START SUPPLIED DATA
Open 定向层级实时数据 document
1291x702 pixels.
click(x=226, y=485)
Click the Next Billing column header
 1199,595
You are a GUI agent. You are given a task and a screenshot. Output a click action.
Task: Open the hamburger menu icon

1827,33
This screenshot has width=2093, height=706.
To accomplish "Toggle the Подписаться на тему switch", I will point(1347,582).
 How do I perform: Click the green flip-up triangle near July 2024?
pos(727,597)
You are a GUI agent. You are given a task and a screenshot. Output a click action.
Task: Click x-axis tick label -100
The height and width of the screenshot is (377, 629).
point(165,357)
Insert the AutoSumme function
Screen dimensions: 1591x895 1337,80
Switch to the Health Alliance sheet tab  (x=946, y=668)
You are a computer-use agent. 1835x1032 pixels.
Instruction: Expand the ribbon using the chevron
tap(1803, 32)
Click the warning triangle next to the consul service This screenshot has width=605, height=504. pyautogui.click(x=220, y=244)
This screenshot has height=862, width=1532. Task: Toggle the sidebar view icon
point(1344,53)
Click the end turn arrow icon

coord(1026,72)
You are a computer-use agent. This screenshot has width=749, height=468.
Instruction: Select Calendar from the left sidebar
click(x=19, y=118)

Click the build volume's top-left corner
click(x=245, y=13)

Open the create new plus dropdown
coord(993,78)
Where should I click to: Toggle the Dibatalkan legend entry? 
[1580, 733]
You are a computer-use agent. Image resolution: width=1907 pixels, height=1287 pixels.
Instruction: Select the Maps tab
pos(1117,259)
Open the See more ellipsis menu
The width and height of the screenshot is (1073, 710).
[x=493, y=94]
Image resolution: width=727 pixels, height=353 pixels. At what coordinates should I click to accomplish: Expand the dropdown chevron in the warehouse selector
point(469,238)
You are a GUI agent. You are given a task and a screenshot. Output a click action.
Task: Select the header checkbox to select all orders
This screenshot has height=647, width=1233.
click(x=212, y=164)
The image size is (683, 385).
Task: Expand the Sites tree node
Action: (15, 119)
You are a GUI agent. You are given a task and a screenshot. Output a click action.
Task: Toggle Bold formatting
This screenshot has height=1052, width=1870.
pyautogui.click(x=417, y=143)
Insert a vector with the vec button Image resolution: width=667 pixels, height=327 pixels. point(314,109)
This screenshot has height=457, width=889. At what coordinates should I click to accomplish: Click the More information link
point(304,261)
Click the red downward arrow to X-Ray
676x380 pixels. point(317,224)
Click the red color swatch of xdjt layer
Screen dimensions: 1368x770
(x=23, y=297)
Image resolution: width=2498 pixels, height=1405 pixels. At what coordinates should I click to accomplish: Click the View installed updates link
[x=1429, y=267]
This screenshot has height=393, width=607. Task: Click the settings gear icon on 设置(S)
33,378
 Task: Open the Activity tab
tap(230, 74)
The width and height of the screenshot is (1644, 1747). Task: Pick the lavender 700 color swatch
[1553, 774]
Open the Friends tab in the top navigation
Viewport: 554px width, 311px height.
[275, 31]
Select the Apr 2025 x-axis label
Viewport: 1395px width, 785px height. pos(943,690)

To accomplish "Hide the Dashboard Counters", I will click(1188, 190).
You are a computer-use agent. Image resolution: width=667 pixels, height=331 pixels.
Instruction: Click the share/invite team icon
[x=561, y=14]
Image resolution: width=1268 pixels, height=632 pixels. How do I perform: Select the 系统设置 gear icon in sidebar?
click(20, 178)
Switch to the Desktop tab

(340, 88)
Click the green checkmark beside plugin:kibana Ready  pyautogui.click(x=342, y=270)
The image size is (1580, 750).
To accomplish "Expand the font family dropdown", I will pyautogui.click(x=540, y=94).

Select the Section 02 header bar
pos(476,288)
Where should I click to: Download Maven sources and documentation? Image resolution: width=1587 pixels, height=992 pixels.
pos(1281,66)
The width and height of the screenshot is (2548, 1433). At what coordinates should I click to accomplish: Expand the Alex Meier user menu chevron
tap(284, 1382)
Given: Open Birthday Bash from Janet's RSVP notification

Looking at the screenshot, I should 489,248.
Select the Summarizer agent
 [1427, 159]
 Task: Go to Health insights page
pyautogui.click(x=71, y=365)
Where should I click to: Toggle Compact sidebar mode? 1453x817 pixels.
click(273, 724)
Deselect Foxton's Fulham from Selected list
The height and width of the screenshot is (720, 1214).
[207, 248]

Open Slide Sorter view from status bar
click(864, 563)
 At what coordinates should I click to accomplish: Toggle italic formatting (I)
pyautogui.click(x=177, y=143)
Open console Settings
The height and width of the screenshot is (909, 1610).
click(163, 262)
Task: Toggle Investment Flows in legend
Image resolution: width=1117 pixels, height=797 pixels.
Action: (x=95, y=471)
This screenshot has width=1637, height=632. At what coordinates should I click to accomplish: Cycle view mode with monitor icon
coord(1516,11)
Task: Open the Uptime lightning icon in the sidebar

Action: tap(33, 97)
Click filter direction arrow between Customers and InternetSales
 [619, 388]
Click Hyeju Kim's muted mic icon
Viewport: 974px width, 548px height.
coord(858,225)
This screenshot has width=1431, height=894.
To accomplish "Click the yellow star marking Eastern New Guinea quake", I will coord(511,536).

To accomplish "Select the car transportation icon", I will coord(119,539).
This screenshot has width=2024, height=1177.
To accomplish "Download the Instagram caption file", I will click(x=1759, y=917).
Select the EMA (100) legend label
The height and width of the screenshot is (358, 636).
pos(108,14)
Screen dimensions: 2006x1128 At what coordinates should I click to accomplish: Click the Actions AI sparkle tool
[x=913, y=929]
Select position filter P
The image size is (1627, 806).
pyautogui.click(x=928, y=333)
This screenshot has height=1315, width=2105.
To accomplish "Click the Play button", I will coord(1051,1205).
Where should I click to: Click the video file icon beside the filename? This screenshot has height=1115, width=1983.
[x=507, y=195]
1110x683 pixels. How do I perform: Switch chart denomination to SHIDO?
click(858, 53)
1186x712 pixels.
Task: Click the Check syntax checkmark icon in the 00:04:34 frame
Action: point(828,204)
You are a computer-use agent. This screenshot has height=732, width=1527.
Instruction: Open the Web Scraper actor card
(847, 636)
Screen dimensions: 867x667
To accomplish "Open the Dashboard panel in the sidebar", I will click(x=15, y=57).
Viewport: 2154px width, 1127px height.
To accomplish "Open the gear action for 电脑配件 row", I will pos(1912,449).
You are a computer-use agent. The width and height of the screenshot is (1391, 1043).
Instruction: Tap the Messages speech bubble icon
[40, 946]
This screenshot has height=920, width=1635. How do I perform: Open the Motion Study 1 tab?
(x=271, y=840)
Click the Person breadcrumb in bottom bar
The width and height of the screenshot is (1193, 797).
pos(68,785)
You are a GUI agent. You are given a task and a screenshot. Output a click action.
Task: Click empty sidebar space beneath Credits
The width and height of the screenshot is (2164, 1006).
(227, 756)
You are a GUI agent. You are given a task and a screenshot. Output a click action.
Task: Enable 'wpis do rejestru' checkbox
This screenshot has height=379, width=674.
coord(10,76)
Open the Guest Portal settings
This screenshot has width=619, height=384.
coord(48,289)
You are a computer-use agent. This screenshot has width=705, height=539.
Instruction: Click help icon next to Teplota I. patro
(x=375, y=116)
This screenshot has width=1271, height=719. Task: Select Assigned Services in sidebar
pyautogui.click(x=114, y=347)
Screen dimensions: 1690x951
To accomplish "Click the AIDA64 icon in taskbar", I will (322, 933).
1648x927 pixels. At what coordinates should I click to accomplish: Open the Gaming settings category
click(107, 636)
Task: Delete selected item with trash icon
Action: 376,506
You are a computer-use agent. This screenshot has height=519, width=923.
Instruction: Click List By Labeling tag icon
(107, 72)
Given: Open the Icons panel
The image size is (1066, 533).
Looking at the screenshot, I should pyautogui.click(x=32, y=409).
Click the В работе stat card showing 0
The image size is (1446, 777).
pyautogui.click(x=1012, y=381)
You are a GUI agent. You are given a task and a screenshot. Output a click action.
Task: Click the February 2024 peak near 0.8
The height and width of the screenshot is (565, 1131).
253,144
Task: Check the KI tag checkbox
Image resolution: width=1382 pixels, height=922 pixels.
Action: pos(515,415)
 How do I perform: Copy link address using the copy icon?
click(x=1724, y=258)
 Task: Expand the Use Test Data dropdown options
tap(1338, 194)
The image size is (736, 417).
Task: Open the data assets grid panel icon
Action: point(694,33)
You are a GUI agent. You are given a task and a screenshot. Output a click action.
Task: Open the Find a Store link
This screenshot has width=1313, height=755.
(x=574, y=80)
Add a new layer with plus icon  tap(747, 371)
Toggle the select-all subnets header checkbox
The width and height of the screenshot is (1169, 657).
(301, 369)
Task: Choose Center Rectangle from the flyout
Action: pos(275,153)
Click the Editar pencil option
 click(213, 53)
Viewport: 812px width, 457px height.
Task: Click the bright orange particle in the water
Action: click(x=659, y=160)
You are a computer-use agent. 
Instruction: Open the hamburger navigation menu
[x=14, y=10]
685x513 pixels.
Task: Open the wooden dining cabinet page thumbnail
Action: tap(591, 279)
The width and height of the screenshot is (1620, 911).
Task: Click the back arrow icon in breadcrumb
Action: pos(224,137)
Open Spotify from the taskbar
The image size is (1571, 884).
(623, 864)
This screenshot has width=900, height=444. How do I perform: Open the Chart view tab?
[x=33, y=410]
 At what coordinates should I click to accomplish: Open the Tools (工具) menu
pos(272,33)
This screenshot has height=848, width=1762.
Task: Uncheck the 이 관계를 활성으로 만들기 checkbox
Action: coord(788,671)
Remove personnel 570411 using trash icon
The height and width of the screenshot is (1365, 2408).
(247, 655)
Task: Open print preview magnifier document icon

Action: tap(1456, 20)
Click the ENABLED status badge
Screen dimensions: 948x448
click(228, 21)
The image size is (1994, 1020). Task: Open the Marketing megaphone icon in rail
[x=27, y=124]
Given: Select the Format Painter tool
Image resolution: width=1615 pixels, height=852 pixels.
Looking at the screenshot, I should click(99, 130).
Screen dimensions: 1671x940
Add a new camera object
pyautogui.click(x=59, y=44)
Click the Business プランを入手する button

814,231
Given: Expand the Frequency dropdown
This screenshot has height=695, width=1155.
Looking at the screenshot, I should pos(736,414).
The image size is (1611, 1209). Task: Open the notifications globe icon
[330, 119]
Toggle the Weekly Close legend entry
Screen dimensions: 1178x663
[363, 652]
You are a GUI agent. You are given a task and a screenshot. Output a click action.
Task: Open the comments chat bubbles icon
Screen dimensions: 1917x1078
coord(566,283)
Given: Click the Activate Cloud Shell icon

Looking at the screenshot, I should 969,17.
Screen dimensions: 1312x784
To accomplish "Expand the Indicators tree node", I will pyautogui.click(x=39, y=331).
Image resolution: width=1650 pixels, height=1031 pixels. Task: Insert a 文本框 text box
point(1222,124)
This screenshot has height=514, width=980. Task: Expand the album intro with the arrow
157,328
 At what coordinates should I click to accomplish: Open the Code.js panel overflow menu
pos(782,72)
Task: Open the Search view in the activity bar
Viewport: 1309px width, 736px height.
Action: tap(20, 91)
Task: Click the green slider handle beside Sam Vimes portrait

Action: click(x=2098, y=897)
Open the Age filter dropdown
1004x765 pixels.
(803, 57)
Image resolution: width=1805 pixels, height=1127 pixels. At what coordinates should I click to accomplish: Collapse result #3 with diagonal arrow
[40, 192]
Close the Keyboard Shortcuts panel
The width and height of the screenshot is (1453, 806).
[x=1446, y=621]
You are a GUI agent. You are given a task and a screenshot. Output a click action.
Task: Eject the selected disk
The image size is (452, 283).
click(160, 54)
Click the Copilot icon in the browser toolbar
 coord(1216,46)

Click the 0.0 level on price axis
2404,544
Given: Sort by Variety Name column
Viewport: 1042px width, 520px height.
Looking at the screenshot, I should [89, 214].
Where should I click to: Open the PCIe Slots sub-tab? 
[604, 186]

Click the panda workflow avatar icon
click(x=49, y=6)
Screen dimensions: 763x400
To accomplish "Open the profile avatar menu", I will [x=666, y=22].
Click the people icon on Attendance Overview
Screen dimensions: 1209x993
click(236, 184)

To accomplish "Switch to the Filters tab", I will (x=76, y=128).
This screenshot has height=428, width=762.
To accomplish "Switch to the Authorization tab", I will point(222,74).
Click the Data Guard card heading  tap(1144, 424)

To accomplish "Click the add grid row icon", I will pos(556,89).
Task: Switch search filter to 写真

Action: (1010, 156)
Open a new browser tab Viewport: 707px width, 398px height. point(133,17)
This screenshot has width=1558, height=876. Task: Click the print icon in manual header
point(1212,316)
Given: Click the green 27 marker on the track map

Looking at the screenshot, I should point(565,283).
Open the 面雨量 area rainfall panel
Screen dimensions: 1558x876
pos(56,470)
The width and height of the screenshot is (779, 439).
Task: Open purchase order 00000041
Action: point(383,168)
END SUPPLIED DATA
YOUR OBJECTIVE — Set down, exactly as they appear, the lines above from the first one to the line that holds "has width=749, height=468.", both included, please, and no others.

RESULT OF THE TASK —
Open 定向层级实时数据 document
1291x702 pixels.
click(x=226, y=485)
Click the Next Billing column header
 1199,595
You are a GUI agent. You are given a task and a screenshot. Output a click action.
Task: Open the hamburger menu icon

1827,33
This screenshot has width=2093, height=706.
To accomplish "Toggle the Подписаться на тему switch", I will point(1347,582).
 How do I perform: Click the green flip-up triangle near July 2024?
pos(727,597)
You are a GUI agent. You are given a task and a screenshot. Output a click action.
Task: Click x-axis tick label -100
The height and width of the screenshot is (377, 629).
point(165,357)
Insert the AutoSumme function
Screen dimensions: 1591x895 1337,80
Switch to the Health Alliance sheet tab  (x=946, y=668)
You are a computer-use agent. 1835x1032 pixels.
Instruction: Expand the ribbon using the chevron
tap(1803, 32)
Click the warning triangle next to the consul service This screenshot has width=605, height=504. pyautogui.click(x=220, y=244)
This screenshot has height=862, width=1532. Task: Toggle the sidebar view icon
point(1344,53)
Click the end turn arrow icon

coord(1026,72)
You are a computer-use agent. This screenshot has width=749, height=468.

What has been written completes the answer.